MATERIAL PROVIDED:
%%

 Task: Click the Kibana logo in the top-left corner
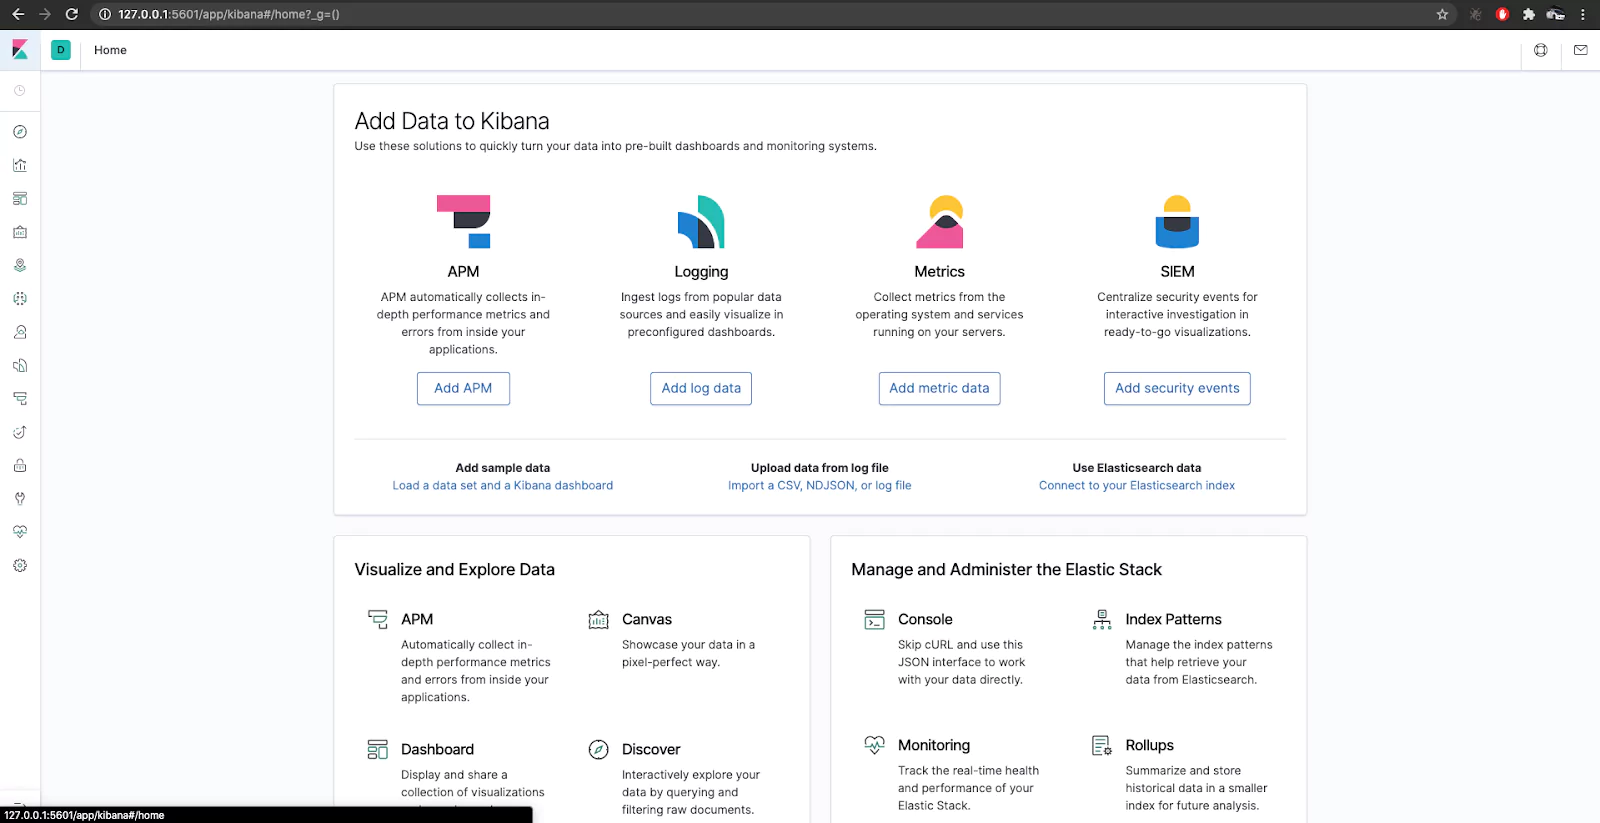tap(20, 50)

%%
%%

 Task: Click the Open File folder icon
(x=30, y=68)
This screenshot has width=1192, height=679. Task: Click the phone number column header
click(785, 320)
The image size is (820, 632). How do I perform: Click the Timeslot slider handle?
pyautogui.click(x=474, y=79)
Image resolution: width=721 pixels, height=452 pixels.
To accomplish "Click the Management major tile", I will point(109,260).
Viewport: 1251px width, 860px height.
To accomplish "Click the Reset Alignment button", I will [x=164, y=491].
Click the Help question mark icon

%%
%%

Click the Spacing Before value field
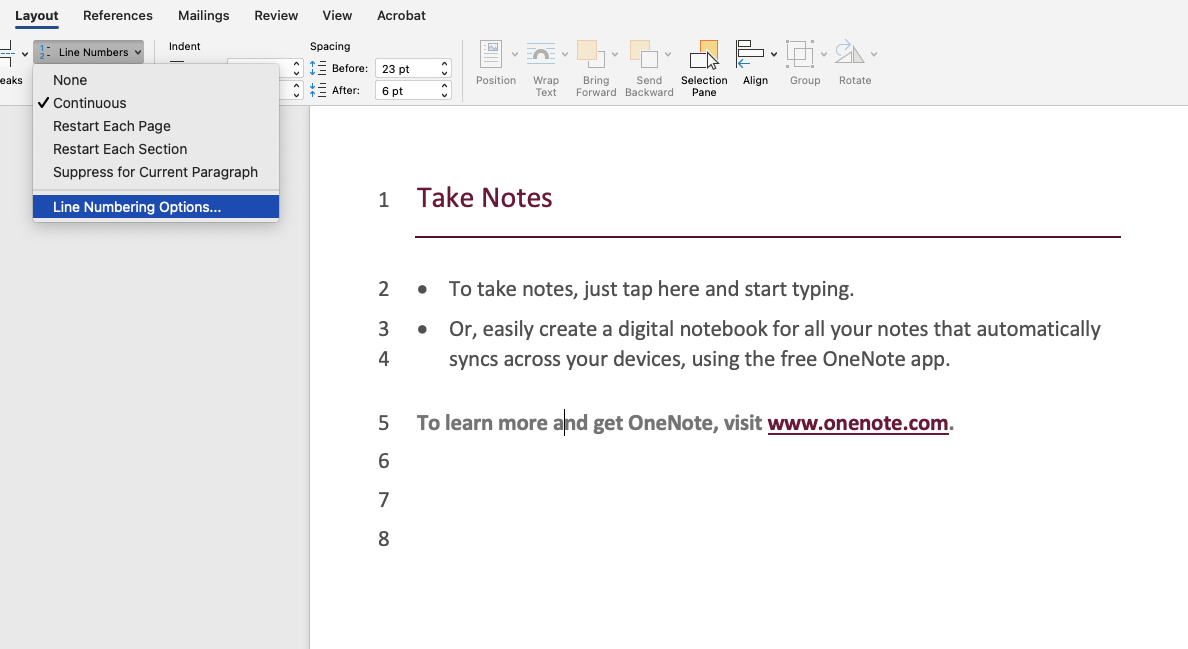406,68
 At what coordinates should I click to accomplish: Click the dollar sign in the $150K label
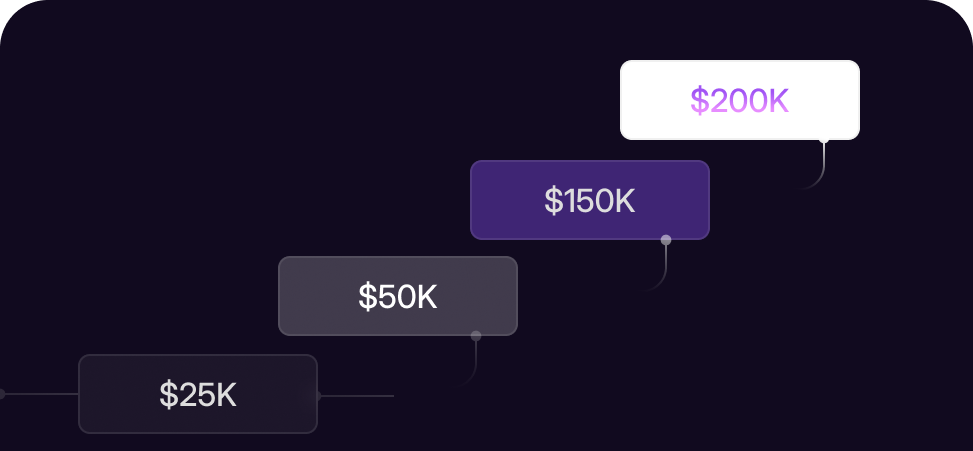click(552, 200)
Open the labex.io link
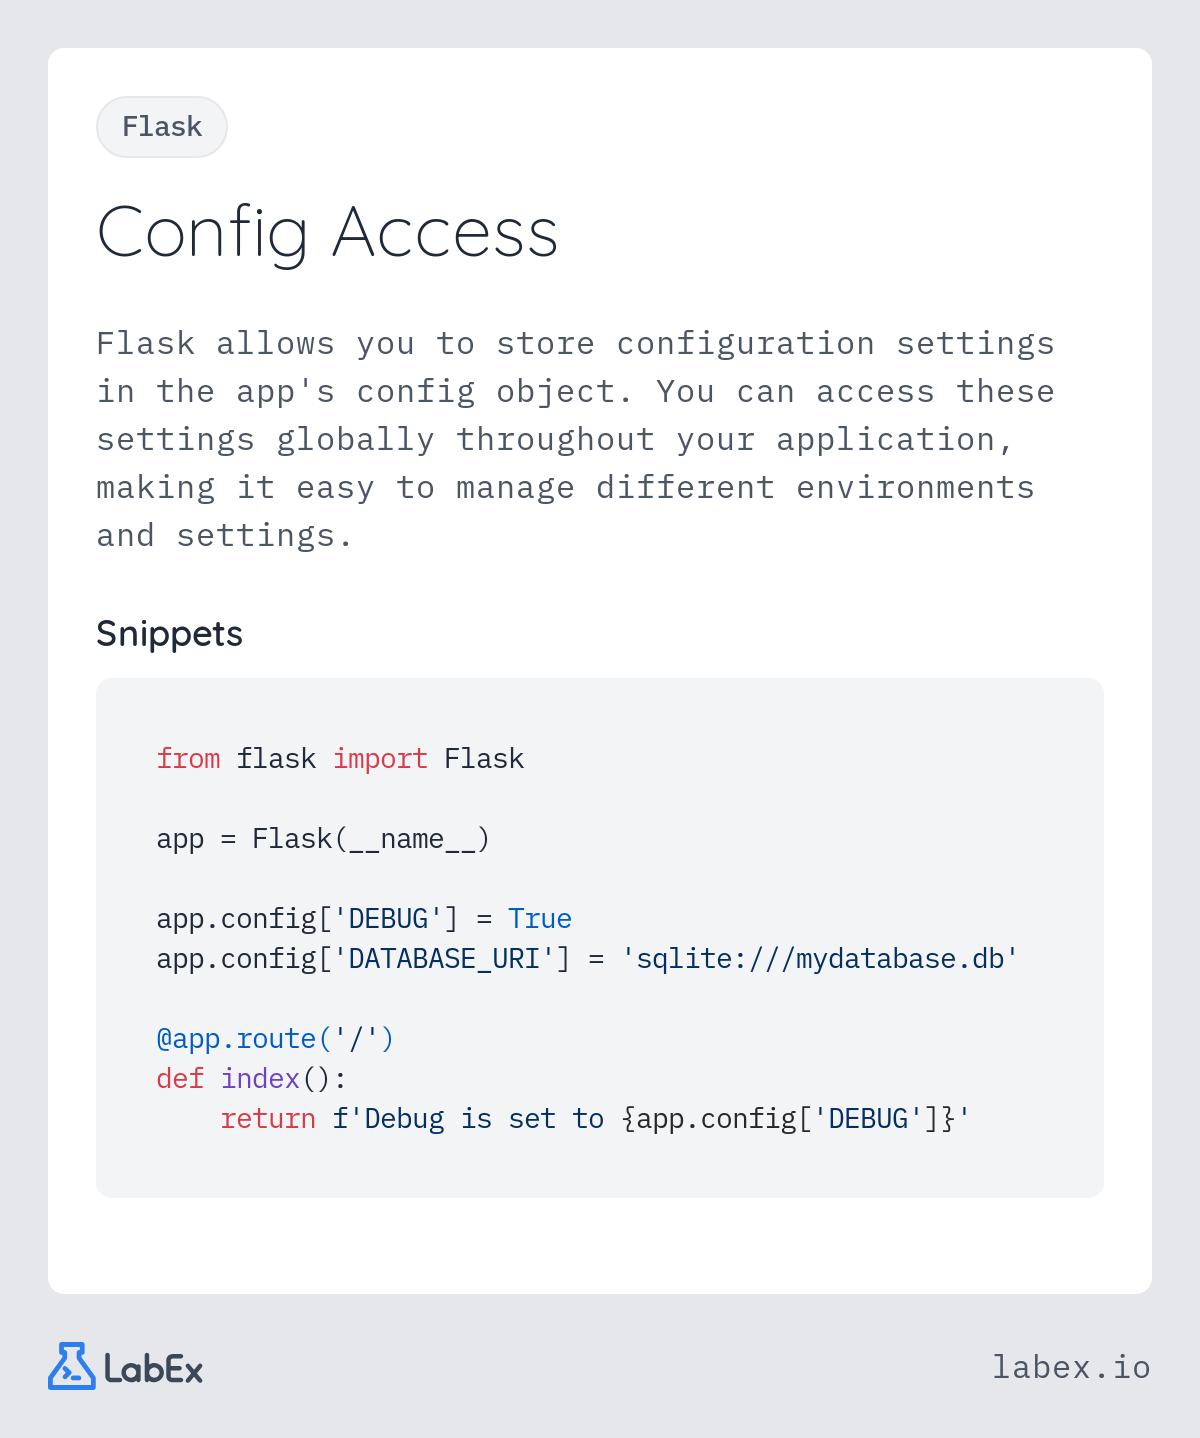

%%

WHAT NEEDS TO BE DONE:
Turn the lines from the one containing "Task: Click the Kibana" up to and including the one containing "tap(20, 50)" into a Markdown table with two columns, Row for the row number and Line for the text of the line. Skip any blank lines and leave the pictures out of the table.

WRITTEN RESPONSE:
| Row | Line |
|---|---|
| 1 |  Task: Click the Kibana logo in the top-left corner |
| 2 | tap(20, 50) |